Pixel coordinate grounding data
..........

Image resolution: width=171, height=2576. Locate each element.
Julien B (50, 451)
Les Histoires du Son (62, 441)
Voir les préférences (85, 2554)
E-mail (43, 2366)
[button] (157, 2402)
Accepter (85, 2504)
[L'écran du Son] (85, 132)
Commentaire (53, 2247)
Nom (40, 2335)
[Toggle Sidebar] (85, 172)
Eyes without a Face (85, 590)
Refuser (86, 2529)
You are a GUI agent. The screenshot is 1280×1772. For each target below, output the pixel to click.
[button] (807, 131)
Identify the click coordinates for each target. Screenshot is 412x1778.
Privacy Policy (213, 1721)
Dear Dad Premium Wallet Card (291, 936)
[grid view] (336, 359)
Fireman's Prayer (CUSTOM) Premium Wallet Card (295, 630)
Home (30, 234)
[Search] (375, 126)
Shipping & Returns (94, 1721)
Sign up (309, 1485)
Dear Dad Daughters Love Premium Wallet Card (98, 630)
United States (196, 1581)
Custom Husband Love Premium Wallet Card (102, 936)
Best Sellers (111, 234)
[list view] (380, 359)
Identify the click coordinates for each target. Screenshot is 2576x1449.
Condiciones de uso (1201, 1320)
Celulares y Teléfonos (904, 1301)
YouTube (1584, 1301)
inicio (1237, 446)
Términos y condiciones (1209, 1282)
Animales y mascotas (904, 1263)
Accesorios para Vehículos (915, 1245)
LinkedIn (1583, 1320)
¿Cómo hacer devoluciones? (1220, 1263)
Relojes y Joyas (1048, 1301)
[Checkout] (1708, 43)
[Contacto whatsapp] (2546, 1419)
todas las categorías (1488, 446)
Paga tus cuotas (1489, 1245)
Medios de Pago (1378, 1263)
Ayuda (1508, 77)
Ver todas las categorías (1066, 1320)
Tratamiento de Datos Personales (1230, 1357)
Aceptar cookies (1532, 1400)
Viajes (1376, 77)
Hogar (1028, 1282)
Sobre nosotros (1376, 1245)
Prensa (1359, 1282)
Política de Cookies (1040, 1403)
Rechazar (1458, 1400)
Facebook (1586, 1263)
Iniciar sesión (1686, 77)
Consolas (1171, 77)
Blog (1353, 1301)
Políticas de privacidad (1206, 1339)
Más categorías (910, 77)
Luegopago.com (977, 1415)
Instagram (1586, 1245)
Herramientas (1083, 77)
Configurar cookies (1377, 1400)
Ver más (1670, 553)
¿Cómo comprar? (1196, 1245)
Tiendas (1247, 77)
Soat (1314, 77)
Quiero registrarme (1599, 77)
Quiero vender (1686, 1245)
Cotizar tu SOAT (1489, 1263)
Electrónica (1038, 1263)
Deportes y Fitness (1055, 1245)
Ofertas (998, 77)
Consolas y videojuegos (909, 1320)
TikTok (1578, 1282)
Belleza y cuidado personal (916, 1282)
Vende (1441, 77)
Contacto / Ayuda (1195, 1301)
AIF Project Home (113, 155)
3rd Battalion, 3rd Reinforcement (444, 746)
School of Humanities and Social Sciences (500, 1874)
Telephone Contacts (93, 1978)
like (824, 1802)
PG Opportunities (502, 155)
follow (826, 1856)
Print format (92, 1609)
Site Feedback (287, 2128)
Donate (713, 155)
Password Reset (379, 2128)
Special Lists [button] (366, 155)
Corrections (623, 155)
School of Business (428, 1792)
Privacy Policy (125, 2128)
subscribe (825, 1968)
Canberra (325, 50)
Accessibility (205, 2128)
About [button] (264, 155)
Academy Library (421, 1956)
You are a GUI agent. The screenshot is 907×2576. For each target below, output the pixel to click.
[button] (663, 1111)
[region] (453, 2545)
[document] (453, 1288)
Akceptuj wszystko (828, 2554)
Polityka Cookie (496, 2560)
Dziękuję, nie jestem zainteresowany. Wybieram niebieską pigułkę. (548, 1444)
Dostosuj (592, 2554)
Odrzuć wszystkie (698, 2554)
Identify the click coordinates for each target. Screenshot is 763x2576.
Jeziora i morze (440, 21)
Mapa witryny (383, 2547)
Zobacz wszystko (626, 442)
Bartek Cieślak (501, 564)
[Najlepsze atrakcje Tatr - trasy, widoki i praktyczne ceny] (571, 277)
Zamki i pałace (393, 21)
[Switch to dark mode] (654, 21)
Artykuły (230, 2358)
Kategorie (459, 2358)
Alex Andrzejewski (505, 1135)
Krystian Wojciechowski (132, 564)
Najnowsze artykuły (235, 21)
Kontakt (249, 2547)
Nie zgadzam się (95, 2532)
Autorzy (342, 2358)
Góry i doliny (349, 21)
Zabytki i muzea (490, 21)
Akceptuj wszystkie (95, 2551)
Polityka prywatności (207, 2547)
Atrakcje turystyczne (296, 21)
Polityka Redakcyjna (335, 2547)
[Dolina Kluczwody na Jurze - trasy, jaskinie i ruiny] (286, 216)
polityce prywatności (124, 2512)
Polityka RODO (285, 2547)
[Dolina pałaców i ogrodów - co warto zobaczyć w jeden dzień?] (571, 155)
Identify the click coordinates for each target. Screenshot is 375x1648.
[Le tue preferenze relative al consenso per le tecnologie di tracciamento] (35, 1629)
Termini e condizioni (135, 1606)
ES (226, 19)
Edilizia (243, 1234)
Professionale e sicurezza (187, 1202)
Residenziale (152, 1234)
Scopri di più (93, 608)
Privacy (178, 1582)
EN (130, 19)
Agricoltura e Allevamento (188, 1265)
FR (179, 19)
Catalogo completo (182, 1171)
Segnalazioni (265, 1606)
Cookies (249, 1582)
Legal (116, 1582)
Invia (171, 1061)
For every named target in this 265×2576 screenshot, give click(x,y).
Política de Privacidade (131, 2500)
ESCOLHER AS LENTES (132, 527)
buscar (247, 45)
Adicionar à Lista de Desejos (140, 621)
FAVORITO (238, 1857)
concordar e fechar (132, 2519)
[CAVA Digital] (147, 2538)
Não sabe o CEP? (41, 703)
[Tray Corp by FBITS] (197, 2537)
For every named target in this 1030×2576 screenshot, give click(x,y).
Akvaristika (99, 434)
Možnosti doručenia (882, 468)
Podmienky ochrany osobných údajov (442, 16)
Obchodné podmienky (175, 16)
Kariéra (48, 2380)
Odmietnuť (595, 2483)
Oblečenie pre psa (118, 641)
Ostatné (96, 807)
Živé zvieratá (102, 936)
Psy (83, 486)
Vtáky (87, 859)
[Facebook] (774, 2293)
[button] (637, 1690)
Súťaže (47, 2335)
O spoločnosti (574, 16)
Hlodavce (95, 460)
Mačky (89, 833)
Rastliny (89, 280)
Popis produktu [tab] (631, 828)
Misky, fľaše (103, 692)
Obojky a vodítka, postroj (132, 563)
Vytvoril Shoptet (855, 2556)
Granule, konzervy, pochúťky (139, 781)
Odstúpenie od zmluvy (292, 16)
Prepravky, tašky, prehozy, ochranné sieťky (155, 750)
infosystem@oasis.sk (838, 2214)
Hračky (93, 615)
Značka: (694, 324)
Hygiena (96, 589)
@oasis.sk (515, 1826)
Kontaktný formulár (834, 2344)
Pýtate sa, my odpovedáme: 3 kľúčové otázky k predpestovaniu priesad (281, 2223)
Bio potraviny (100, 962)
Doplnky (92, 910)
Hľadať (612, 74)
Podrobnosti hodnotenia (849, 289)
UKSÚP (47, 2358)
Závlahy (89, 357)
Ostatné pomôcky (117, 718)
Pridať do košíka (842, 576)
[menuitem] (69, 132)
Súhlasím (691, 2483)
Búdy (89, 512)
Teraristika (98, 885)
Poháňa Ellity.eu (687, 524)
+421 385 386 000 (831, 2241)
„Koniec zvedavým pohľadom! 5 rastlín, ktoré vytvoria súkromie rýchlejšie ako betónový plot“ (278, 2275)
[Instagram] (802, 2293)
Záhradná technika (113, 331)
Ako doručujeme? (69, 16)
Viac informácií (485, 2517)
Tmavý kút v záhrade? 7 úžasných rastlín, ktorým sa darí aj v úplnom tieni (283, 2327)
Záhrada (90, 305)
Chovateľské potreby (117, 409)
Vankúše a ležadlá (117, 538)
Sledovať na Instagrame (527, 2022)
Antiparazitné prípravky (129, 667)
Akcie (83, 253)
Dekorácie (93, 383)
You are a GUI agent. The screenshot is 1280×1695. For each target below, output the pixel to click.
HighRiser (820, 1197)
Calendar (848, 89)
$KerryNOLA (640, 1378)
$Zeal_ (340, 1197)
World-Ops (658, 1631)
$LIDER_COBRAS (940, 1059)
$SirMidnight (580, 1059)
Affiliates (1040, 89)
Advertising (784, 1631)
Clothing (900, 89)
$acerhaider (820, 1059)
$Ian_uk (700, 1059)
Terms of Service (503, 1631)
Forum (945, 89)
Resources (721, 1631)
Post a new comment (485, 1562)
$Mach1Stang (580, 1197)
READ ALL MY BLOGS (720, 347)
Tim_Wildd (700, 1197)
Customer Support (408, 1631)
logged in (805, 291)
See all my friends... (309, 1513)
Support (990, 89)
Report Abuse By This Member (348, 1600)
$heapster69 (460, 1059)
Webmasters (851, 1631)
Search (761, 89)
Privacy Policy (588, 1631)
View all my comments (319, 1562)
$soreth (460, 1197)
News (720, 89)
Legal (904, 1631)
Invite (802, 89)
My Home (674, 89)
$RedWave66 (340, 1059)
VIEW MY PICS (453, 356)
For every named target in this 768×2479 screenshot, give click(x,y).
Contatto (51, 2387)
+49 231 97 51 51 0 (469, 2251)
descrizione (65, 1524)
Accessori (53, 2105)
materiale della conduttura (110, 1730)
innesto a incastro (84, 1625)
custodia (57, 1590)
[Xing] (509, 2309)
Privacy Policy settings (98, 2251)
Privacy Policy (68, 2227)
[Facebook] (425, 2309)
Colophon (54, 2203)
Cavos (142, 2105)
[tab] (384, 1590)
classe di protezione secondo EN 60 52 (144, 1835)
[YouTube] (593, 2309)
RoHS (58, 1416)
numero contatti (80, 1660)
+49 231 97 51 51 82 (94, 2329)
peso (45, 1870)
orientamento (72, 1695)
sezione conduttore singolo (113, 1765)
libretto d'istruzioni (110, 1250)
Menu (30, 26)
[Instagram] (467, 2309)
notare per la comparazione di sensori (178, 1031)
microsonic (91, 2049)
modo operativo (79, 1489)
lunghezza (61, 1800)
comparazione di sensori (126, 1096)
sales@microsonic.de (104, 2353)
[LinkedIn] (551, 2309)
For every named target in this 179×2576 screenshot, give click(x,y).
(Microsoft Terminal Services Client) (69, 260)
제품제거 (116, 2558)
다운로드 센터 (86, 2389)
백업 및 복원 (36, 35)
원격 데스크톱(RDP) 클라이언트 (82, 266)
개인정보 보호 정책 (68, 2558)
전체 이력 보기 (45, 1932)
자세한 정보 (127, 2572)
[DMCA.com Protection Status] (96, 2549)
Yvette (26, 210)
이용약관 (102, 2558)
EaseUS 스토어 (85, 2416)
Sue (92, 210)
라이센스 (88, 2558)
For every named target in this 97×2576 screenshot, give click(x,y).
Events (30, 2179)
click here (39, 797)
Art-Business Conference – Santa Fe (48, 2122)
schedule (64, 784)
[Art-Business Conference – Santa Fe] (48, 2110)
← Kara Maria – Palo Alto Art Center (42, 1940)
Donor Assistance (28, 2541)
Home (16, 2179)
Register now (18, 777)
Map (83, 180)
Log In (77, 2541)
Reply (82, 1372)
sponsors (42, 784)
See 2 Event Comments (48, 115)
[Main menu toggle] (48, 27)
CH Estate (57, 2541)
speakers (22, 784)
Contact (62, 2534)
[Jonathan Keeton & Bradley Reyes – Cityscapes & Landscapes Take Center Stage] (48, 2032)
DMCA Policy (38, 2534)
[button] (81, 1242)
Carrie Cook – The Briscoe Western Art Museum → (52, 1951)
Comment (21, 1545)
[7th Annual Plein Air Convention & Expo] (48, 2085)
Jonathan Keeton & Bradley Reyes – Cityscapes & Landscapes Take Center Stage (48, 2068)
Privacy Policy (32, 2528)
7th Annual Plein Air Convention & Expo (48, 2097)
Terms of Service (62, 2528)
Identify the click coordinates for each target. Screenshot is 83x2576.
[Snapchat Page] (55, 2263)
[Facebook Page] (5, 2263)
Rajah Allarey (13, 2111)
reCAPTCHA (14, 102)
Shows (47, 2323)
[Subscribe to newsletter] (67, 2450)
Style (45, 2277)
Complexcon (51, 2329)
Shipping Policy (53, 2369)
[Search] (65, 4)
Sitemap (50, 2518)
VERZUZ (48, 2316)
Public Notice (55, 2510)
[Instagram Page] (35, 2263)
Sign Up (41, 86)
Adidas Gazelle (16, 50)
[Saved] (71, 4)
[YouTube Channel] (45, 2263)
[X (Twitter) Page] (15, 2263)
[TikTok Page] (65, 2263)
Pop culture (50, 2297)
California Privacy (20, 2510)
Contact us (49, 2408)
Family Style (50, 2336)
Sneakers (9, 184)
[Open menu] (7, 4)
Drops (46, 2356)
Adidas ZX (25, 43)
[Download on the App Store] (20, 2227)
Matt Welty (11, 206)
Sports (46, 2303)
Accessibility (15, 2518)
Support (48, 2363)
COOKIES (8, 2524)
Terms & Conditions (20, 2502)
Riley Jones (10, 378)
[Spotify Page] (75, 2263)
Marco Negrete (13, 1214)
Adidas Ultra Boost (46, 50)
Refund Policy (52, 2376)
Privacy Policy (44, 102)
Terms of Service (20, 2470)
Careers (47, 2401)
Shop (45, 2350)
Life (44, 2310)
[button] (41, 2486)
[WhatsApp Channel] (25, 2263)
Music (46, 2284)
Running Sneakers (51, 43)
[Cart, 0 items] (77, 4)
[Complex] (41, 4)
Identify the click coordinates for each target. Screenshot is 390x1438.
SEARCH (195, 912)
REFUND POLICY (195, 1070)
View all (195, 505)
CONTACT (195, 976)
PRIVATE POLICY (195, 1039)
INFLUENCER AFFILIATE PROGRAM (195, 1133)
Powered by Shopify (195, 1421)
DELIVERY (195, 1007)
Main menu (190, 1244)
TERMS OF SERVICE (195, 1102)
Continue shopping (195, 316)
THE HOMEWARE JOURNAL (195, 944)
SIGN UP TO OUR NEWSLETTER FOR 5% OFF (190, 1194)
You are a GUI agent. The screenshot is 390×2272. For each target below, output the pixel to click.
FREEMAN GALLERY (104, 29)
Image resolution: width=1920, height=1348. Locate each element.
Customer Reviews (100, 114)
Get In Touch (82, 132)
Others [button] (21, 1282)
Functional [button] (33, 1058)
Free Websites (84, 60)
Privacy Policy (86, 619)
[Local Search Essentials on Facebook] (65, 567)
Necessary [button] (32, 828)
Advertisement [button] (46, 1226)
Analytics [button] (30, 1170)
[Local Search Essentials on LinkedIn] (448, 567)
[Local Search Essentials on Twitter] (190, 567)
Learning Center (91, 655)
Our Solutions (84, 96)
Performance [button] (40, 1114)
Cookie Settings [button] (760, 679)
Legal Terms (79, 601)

..........

§ **THE PROBLEM**:
Restate word for word only the lines above from the line containing "Polityka RODO (285, 2547)" to the line containing "Podmienky ochrany osobných údajov (442, 16)", both of them included.

§ **RESULT**:
Polityka RODO (285, 2547)
[Dolina pałaców i ogrodów - co warto zobaczyć w jeden dzień?] (571, 155)
Identify the click coordinates for each target. Screenshot is 375x1648.
[Le tue preferenze relative al consenso per le tecnologie di tracciamento] (35, 1629)
Termini e condizioni (135, 1606)
ES (226, 19)
Edilizia (243, 1234)
Professionale e sicurezza (187, 1202)
Residenziale (152, 1234)
Scopri di più (93, 608)
Privacy (178, 1582)
EN (130, 19)
Agricoltura e Allevamento (188, 1265)
FR (179, 19)
Catalogo completo (182, 1171)
Segnalazioni (265, 1606)
Cookies (249, 1582)
Legal (116, 1582)
Invia (171, 1061)
For every named target in this 265×2576 screenshot, give click(x,y).
Política de Privacidade (131, 2500)
ESCOLHER AS LENTES (132, 527)
buscar (247, 45)
Adicionar à Lista de Desejos (140, 621)
FAVORITO (238, 1857)
concordar e fechar (132, 2519)
[CAVA Digital] (147, 2538)
Não sabe o CEP? (41, 703)
[Tray Corp by FBITS] (197, 2537)
For every named target in this 1030×2576 screenshot, give click(x,y).
Akvaristika (99, 434)
Možnosti doručenia (882, 468)
Podmienky ochrany osobných údajov (442, 16)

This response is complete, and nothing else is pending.